The only kinds of shopping I really enjoy are for plants, books, and groceries. Outside plants are not practical as Christmas gifts—at least in our climate. Groceries, while practical, have a short shelf life. That leaves books. Amazon loves me. This year I have two infant granddaughters who are getting Mother Goose books illustrated by Gyo Fujikawa. It’s never too young to start children appreciating rhythm, rhyme, and nonsense—especially when accompanied by exquisite artwork.

My toddler granddaughter is getting Maurice Sendak’s Where the Wild Things Are.  All 2-year-olds are wild things, and Sendak’s artwork is outstanding.

My 7-year-old granddaughter is into art, so she’s getting a Learn to Draw book and paper, paints and pencils to go with. Since her 6-year-old brother and 3-year old sister will want whatever she has—I’m getting them the same things.

So far I haven’t found an architecture book for my 10-year-old grandson. (Please send suggestions!)

Adults are easy if they like to cook—or at least read cookbooks. Cooking, like gardening, is often more fun to read about than to actually do. Two books I’m giving are: How to Eat Supper by Lynn Rosetto Kasper and Sally Swift—fast, easy recipes, and Dorie Greenspan’s Around My French Table—gourmet fare less complicated than Julia Child’s.

Guardians of Being by Eckhart Tolle, illustrated by cartoonist Patrick McConnell should please my Buddhist sister-in-law and George is getting Jon Stewart Presents Earth.  Family members who are not readers or whose taste I can’t fathom are getting Demotivation calendars. At least they can laugh.

Actually, ordering these books and calendars was pretty fun. I guess the real rule of thumb for Christmas shopping is to only buy things I personally enjoy.

Black Friday

Thanksgiving doesn’t even officially end before Black Friday begins this year. Wal-Mart is staying open on Thursday in hopes of preventing shoppers from crushing each other to death as they storm through the doors on Friday morning.  The adrenaline rush of beating other shoppers to the one-day-a-year bargains must be addictive. A couple we know spend Thanksgiving with an aunt in southern California each year. Their family tradition includes dividing into teams and spending Friday dashing from mall to mall pursuing hot sales. Auntie peruses the newspaper ads, makes an assignment list for each team, checks to see that gas tanks are full, and awakens everyone a few hours after midnight to start the predawn marathon.

▸ Extracted information:

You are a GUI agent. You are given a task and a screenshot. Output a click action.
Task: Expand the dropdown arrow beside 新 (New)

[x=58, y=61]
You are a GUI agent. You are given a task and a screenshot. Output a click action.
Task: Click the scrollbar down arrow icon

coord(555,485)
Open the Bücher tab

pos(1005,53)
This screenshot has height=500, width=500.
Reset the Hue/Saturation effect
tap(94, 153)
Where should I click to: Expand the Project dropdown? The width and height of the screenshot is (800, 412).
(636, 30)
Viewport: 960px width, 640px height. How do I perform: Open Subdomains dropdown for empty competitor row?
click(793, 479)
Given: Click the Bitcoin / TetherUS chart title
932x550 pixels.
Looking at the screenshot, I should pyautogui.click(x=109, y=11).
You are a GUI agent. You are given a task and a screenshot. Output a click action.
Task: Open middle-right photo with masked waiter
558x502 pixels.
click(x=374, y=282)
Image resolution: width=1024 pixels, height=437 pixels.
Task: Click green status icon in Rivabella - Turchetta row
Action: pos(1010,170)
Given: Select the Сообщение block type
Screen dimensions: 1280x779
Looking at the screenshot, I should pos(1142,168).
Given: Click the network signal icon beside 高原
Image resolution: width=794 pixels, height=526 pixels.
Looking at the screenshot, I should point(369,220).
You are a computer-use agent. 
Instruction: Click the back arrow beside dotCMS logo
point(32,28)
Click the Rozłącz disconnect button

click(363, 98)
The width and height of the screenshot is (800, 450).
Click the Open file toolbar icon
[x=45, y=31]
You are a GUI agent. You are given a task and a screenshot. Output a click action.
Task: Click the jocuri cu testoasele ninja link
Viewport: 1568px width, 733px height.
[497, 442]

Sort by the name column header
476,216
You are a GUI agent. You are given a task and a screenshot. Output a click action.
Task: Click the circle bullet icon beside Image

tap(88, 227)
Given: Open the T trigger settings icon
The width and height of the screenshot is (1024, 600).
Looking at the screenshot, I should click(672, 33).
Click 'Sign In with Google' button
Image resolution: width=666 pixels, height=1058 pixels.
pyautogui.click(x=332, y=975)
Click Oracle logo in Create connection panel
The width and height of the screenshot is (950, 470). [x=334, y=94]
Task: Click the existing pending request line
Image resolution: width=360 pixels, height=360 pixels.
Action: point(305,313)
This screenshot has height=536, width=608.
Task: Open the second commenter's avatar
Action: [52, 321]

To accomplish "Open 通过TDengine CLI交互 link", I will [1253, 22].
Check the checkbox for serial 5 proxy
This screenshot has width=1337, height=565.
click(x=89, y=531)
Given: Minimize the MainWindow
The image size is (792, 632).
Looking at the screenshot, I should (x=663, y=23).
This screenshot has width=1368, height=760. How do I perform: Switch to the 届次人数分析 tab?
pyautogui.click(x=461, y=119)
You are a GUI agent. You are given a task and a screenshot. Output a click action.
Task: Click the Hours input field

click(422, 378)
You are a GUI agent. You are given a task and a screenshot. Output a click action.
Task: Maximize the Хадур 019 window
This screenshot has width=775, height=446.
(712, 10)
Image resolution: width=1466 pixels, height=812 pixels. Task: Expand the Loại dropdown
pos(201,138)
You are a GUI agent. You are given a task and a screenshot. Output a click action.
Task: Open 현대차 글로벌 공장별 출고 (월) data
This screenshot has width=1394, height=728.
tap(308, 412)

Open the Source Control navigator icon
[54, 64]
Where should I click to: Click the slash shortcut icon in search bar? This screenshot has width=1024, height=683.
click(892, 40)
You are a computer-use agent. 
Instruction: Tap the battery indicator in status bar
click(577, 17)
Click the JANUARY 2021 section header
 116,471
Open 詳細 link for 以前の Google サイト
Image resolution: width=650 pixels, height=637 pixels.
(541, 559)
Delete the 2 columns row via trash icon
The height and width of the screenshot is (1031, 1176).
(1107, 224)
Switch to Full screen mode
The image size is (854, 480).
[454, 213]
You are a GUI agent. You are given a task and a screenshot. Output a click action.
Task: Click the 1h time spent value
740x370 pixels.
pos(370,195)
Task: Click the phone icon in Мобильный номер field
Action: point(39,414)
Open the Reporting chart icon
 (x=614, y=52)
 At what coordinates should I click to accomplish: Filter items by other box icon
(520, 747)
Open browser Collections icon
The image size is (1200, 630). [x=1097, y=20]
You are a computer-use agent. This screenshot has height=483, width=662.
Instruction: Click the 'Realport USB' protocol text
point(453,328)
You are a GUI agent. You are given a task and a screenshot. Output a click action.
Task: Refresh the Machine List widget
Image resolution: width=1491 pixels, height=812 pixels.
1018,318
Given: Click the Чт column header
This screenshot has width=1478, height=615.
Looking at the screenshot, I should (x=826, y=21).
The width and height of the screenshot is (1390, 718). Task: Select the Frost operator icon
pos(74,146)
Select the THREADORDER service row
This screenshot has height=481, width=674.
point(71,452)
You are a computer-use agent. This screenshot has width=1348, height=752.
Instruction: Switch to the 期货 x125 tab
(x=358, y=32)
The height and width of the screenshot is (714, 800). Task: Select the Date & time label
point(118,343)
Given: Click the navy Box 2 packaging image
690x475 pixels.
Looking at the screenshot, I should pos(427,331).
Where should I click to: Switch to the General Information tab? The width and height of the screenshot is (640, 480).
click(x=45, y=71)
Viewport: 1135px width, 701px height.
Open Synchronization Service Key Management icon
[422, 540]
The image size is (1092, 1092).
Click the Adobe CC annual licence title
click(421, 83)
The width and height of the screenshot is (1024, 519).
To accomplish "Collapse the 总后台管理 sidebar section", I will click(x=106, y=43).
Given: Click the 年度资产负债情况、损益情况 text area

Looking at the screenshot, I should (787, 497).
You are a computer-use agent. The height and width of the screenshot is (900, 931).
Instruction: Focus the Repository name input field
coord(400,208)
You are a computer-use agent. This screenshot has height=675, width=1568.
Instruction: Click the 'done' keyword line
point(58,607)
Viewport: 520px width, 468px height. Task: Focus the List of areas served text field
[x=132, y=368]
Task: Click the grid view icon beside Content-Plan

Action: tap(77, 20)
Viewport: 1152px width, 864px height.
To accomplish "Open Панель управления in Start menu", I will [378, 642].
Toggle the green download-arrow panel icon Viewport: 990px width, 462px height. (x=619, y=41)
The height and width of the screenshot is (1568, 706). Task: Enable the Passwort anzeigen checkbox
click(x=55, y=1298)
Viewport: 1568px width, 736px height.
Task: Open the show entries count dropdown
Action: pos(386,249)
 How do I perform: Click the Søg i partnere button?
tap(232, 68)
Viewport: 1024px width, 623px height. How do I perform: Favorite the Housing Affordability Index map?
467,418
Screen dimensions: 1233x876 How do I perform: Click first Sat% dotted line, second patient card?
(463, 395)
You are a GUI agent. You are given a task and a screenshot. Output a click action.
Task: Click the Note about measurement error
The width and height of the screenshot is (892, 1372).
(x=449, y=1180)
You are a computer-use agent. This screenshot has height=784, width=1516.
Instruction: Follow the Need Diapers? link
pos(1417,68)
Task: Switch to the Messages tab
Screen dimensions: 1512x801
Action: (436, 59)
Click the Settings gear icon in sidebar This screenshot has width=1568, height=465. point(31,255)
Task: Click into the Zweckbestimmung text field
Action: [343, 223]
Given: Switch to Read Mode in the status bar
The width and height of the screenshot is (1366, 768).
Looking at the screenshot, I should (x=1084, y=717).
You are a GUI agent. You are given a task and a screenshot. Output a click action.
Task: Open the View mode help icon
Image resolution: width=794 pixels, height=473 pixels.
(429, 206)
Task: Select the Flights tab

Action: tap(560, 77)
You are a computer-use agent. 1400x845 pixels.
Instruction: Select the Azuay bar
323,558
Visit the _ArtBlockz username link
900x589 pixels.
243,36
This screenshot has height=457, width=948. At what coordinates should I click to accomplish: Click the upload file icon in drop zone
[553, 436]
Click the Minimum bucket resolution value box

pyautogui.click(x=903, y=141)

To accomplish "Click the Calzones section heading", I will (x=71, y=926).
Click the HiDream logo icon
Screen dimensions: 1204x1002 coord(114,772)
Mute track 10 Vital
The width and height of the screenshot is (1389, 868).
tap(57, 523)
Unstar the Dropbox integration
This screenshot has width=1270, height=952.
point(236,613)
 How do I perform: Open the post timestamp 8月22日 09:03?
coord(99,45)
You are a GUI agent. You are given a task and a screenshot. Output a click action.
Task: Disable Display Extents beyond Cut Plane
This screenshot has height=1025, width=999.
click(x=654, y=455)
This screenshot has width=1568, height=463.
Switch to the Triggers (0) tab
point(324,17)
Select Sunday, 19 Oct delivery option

▸ Exercise set:
1 – Using the Christmas shopping text, decide whether each statement agrees with it: (a) the toddler granddaughter is getting Where the Wild Things Are; (b) an architecture book has already been found for the 10-year-old grandson; (c) Wal-Mart is staying open on Thursday. Answer yes or no for each, and quote the deciding words.
2 – Return everything in the Christmas shopping text from "My toddler granddaughter" down to "the same things.".

▸ Answers for the tasks:
1 –
(a) Yes: "My toddler granddaughter is getting Maurice Sendak’s Where the Wild Things Are."
(b) No: "So far I haven’t found an architecture book for my 10-year-old grandson."
(c) Yes: "Wal-Mart is staying open on Thursday"

2 –
My toddler granddaughter is getting Maurice Sendak’s Where the Wild Things Are.  All 2-year-olds are wild things, and Sendak’s artwork is outstanding.

My 7-year-old granddaughter is into art, so she’s getting a Learn to Draw book and paper, paints and pencils to go with. Since her 6-year-old brother and 3-year old sister will want whatever she has—I’m getting them the same things.